Na situação em que Tiago xingou Leila de “gorda”, e Leila xingou Tiago de “preto”, ambos foram vítimas de discriminação e foram, simultaneamente, perpetradores do preconceito (“L: Porque ele ficou triste! Eu também.”). Este exemplo deixou claro que é necessário construir, principalmente no contexto escolar, alternativas saudáveis de combate ao preconceito. Este sentimento de baixa estima pessoal não pode ser interpretado como “inveja” inerente aos negros ou aos gordinhos, pois é gerado pelo reconhecimento de que algumas pessoas têm privilégios em detrimento de outras, apenas por serem brancas e magras.

Percebemos, pelo discurso das meninas, que o pólo claro das características físicas é supervalorizado em um processo de idealização de algo que elas nunca poderão ser. Um exemplo disto seria a descrição de Paula sobre sua avó materna, em que ela disse entusiasmada: “Os olhos... Verdes! Bem, aquele clarinho, aaaaaaai! Os olhos bonitos! É branquinha!” (em tom de admiração) “É boniti... Aaaai! É tão bonitinho!” Outro exemplo foi o de Leila, que mostrou toda a sua admiração pelo cabelo loiro, durante uma das sessões lúdicas em grupo, que apesar de não terem sido transcritas e analisadas neste estudo, permitiram corroborar as conclusões deste trabalho. Nesta sessão, a pesquisadora lhe perguntou “Por que você queria essa boneca que você ficou?”, e Leila respondeu, “Porque ela tem cabelo loiro. (...) É porque eu vou pintar o meu cabelo de loiro!”. Isto nos mostra que o desejo pela brancura, ou seja, pela valorização social da branquitude desempenha um forte papel na configuração de self de crianças negras desde cedo. A lente que faz com que as pessoas sempre vejam infinitas vantagens em ter características caucasóides, é a lente racista que resulta de intensa e consistente canalização cultural, e que ocasiona um contexto de desenvolvimento desfavorável para as crianças negras, onde não é permitido que as mesmas percebam sua negritude de forma positiva. Para serem valorizadas, precisam contradizer, negar suas próprias características físicas, e o dano psicológico desta negação acaba por gerar posicionamentos de frustração, revolta, ou conformismo no sistema de self.

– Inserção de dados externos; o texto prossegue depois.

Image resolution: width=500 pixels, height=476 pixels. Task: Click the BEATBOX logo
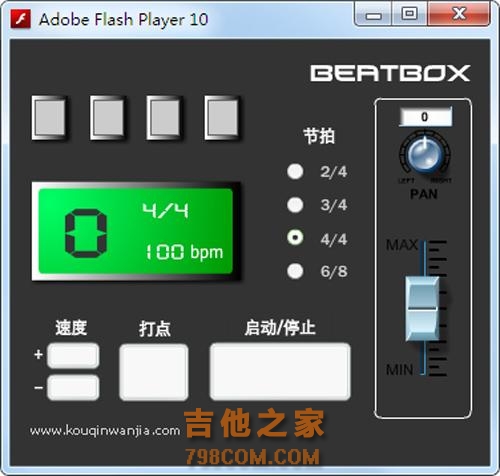(390, 73)
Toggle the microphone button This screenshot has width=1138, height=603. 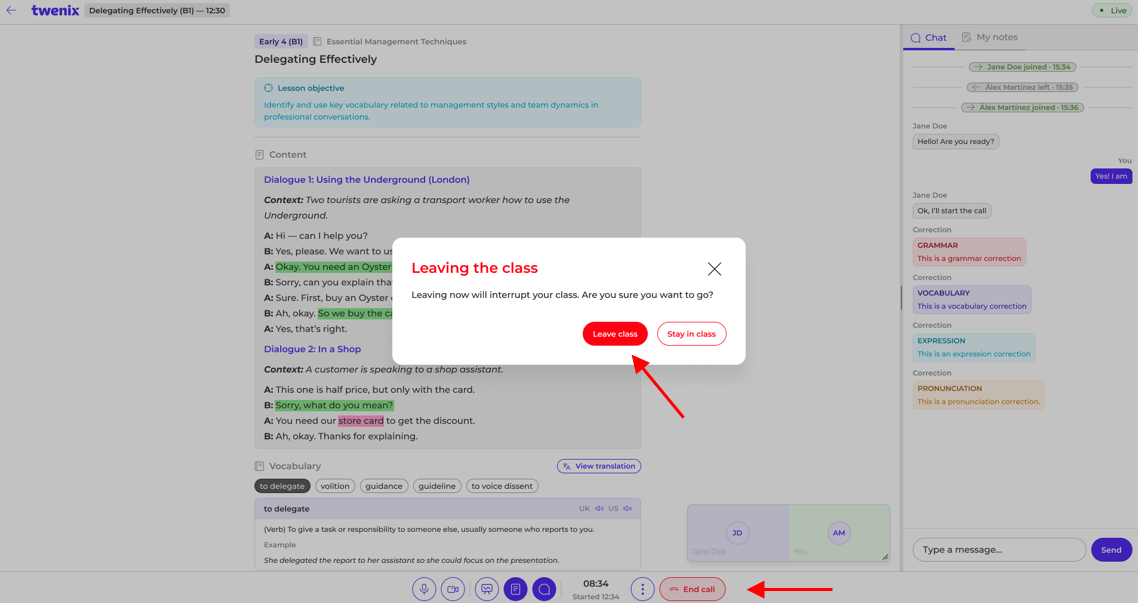(424, 589)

Estas crianças podem ser acusadas de racistas, por expressar, sem pudores, que desejam “ser” brancas? Como poderiam ser diferentes, se desde a infância são levadas a internalizar este desejo, que vem com a promessa de valorização social?

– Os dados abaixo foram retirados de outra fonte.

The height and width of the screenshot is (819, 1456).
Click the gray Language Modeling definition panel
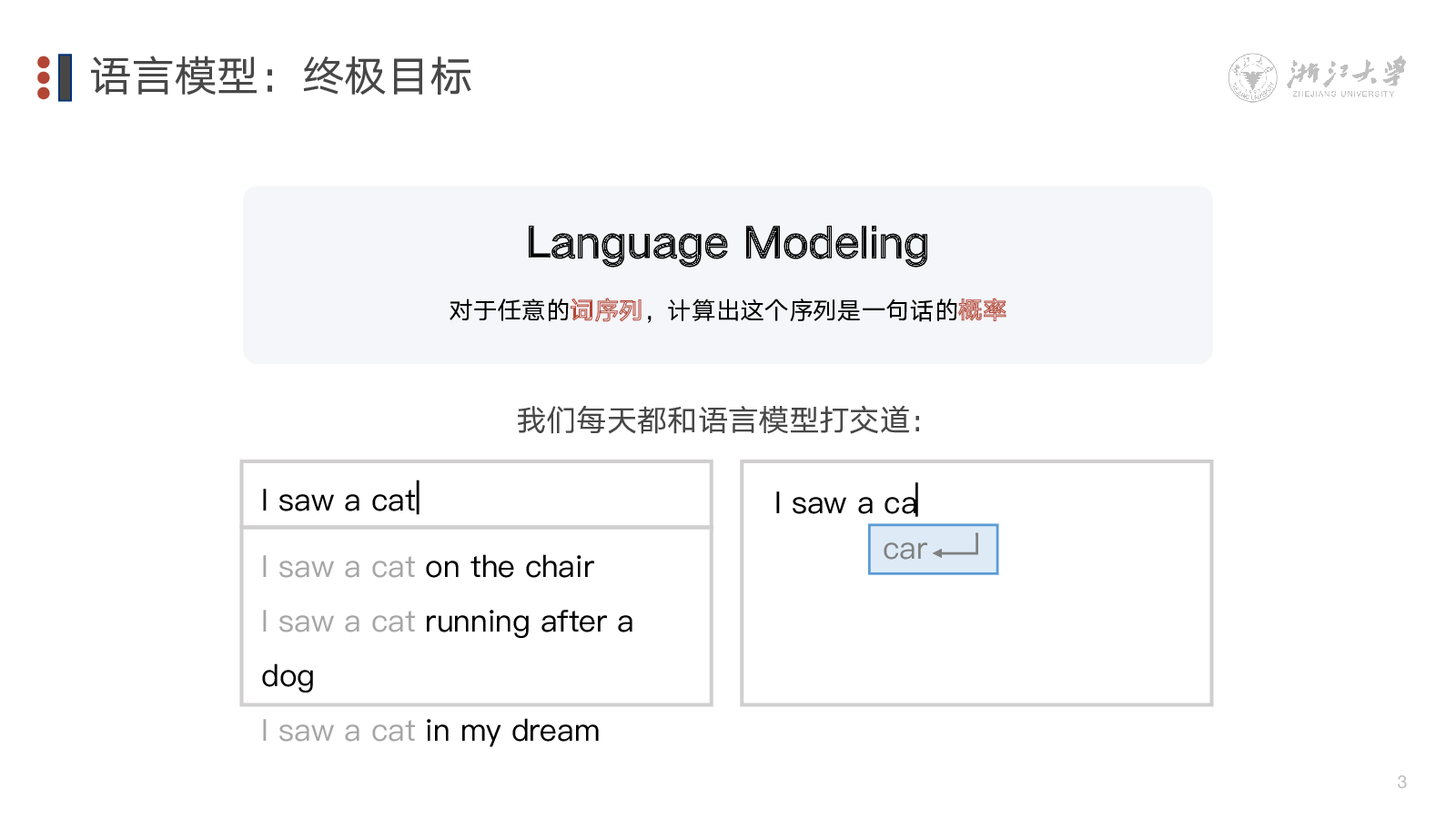727,275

A questão do poder também mereceu especial destaque, no que diz respeito tanto a questões de ordem política como de ordem subjetiva, do âmbito do desenvolvimento do sistema de self das crianças. Nas narrativas das meninas, Paula foi a que mais chamou nossa atenção para a centralidade do poder nas questões que envolvem a negritude. Afirmou, por exemplo, que gostaria de ser juíza no futuro, “Porque ela determina, culpado, falso! Tic, tic! (...) O martelinho, tic, tic!”, disse ela, sorrindo. Ela salientou ainda o poder da profissão de professora, em sua percepção a partir do posicionamento de estudante, para definir o destino de seus alunos, na maioria das vezes no sentido de punição às travessuras cometidas, “Não, professora porque... Eu queria... Eu queria brigar muito com o povo!”. Paula demonstrou com essas escolhas a necessidade de se ver em uma posição social de poder, talvez como uma compensação pela desvalorização que vivencia no momento atual. Outro exemplo do valor atribuído pelas meninas às posições de poder, socialmente reconhecidas, foi a admiração mostrada por Leila de forma não-verbal, ao descrever como os policiais usam as armas na cintura, “Eu gosto quando eles põem aqui, assim né?!”, mostrando com as mãos uma “arma” em cada lado da cintura, sorrindo. Leila indicou que gostaria de ser policial por conta da sensação de poder. Perceber-se em uma posição de poder parece importante para estas meninas porque, tudo indica, elas não o experimentam em seu cotidiano por conta dos mecanismos de exclusão. Isto passa a ser visto, então, como uma forma de se sentirem valorizadas socialmente, pelo menos em uma projeção para o futuro.